Thanks for looking over it Mikhail. I've been looking at it from a few different angles:
DataBlockEncoding is essentially a "codec" between KeyValues and byte's. There is no threading, locking, IO, timeouts, retries, etc. There shouldn't even be exceptions. It would be nice to isolate the codec logic to minimize it's dependencies and to "harden" it as much as possible through pure unit tests, rather than heavyweight integration tests. We should be able to prove the correctness of the codecs and their edge cases without usage of a minicluster, etc. We will still need higher-level tests using the minicluster, but the low level tests should be extremely focused on the codec details. For example, I think some of the DeltaEncoders have some pretty complex and fragile logic that we could test a little more thoroughly if the testing environment were simpler.

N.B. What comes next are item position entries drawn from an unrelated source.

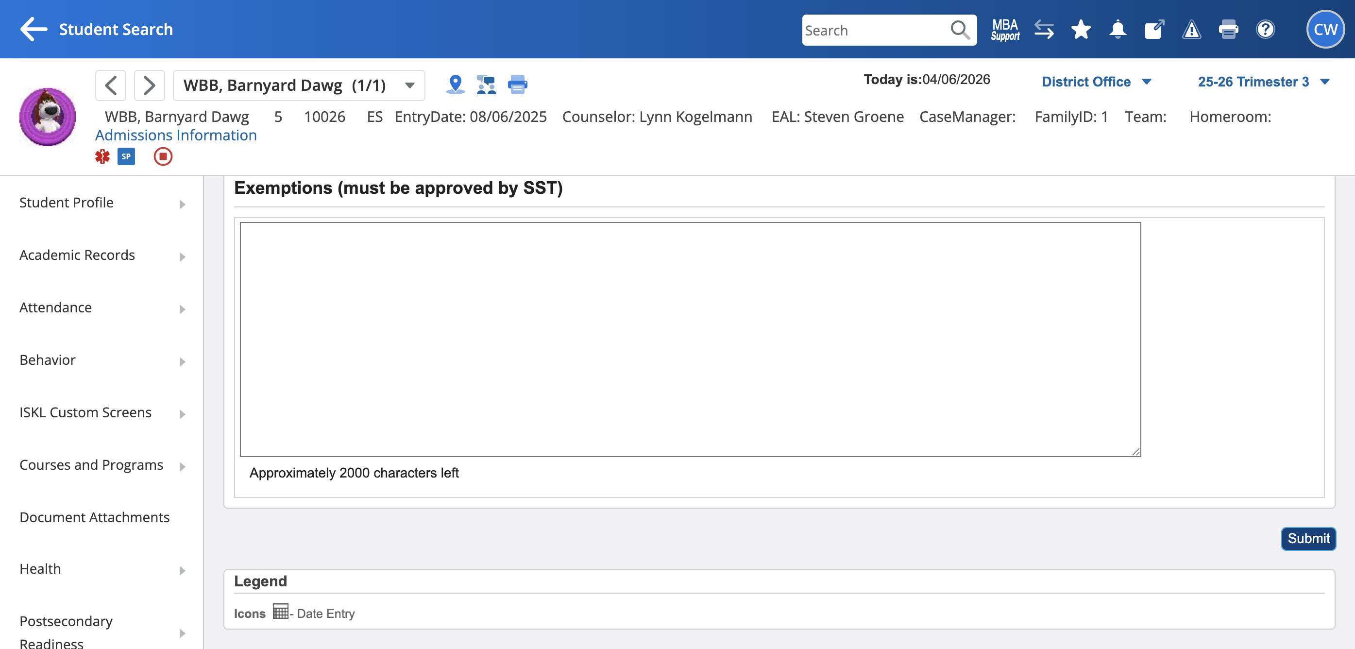Open favorites star icon in header
1355x649 pixels.
(x=1080, y=30)
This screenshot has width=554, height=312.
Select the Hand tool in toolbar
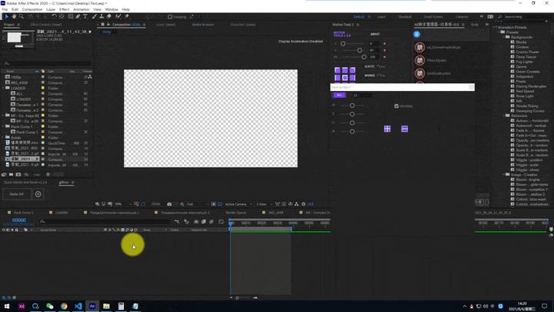tap(14, 16)
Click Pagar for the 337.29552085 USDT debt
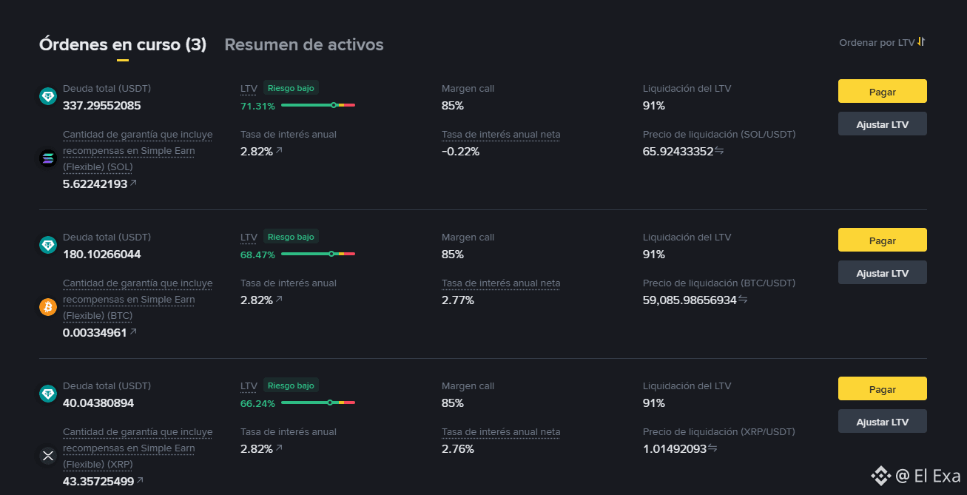This screenshot has height=495, width=967. pyautogui.click(x=882, y=92)
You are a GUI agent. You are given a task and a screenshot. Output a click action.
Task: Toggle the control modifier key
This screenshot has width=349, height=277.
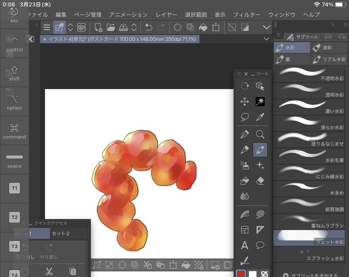tap(14, 44)
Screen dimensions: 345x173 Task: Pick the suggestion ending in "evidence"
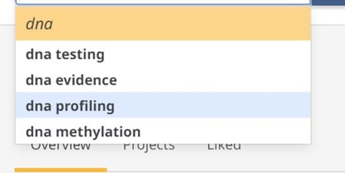163,80
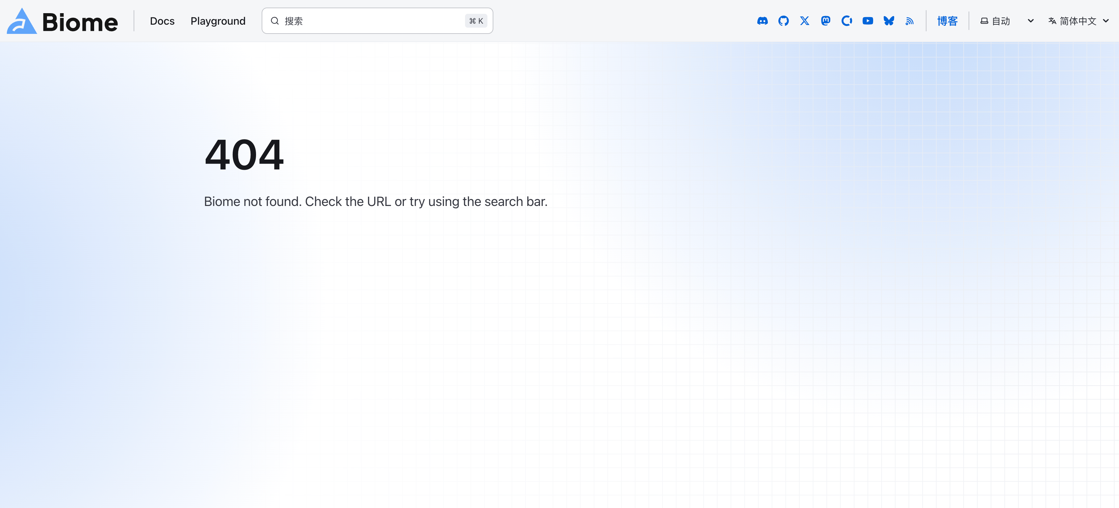Image resolution: width=1119 pixels, height=508 pixels.
Task: Open the 简体中文 language dropdown
Action: click(x=1078, y=21)
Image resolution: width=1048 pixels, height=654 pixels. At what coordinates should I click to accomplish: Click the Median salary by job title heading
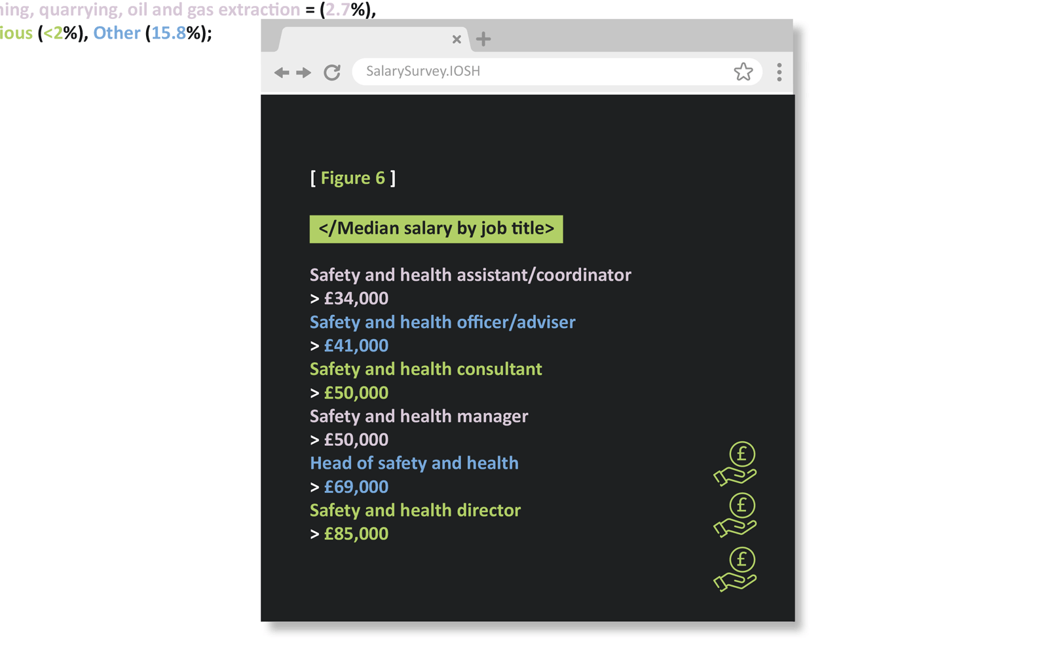(436, 228)
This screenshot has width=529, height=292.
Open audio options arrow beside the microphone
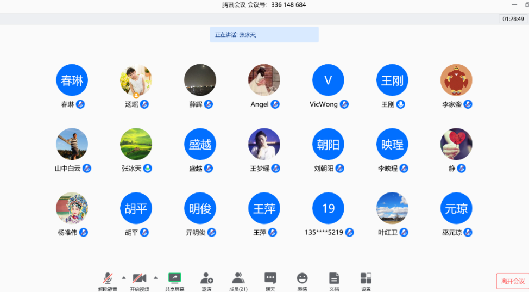pyautogui.click(x=123, y=277)
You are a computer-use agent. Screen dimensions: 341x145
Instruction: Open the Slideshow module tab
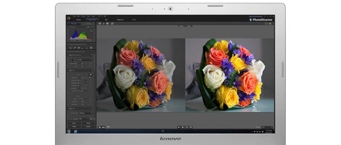click(120, 20)
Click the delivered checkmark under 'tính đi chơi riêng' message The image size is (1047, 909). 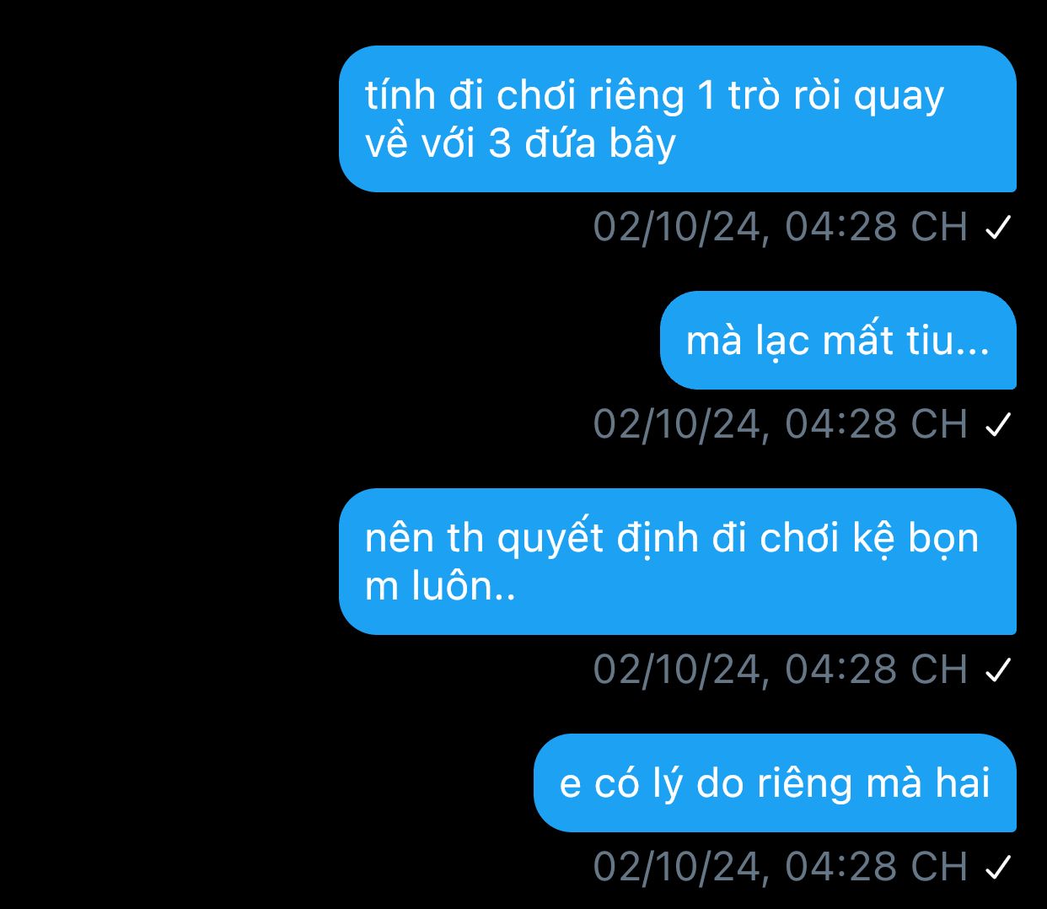pyautogui.click(x=997, y=227)
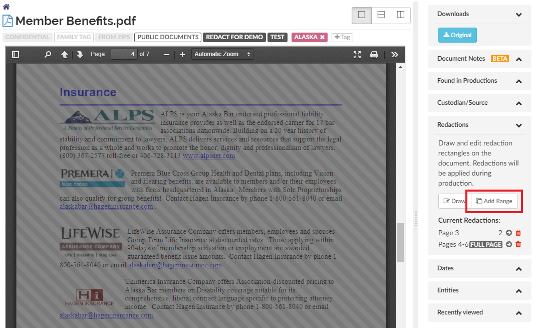Image resolution: width=537 pixels, height=328 pixels.
Task: Switch to single pane layout view
Action: pos(362,15)
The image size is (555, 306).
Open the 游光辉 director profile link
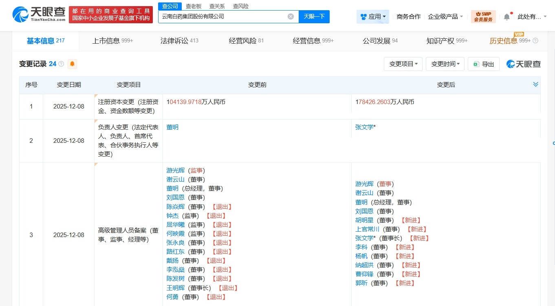[365, 184]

It would be good to eventually separate the codecs like this into a separate module than hbase-server. It will isolate the code and tests so developers know that danger lurks inside those modules, and committers can keep a sharp eye out for any changes that affect that module. I'm aiming to make a module called hbase-prefix-tree that can hold the pluggable implementation classes for the implementation, and it may grow to support trie-encoded block indexes and memstores. That some of the other current HFileBlock codecs go into an hbase-codec module even though they don't formally exist yet.
I haven't brought this up because I don't want to be too starry-eyed, but I think it is actually appropriate for the client to make use of the DataBlockEncoders to encode KeyValues on-the-fly over the wire. It brings the same cost/benefit trade-off as encoding for disk space or block cache space. An even more advanced feature would be to pass entire data blocks over the wire for certain use cases (primarily unfiltered scans), and let the client decode them, saving a ton of server cpu. Others have mentioned re-writing the client from scratch for various reasons, and I would love to see these encodings built in from the start.
Stack, Jesse, and I did some brainstorming on the path to modularization, and I suggested the separation of the codecs from the hbase-server module. There's a diagram on
HBASE-5977. We would try to extract and encapsulate the logic for decoding what's inside each type of HFileBlock, creating a class hierarchy of HFileBlock implementations that implement interfaces like BloomChunkBlock. From the perspective of hbase-server, everything behind those interfaces is a perfectly tested, high-performance black box.
I'm actually proposing that hbase-server cannot see into hbase-codec and that hbase-codec cannot see into hbase-server. They both would see into hbase-common where we store the DataBlockEncoding enum and the DataBlockEncoder and EncodedSeeker interfaces. In this case the DataBlockEncoding enum goes into the hbase-common module and contains strings pointing to the implementation classes, and the implementations are instantiated via reflection. This also sets up a simple framework for additional codecs (possibly highly customized to a particular use case) to be developed with minimal effect on hbase-server.
Anyway, hopefully that makes sense. All in all, I see hbase-common as the "kernel" of the project, not simply a code-gateway between client and server. It should contain the core interfaces and classes that are fundamental to the concept of hbase with the assumption that they are simple enough to be thoroughly tested via unit tests.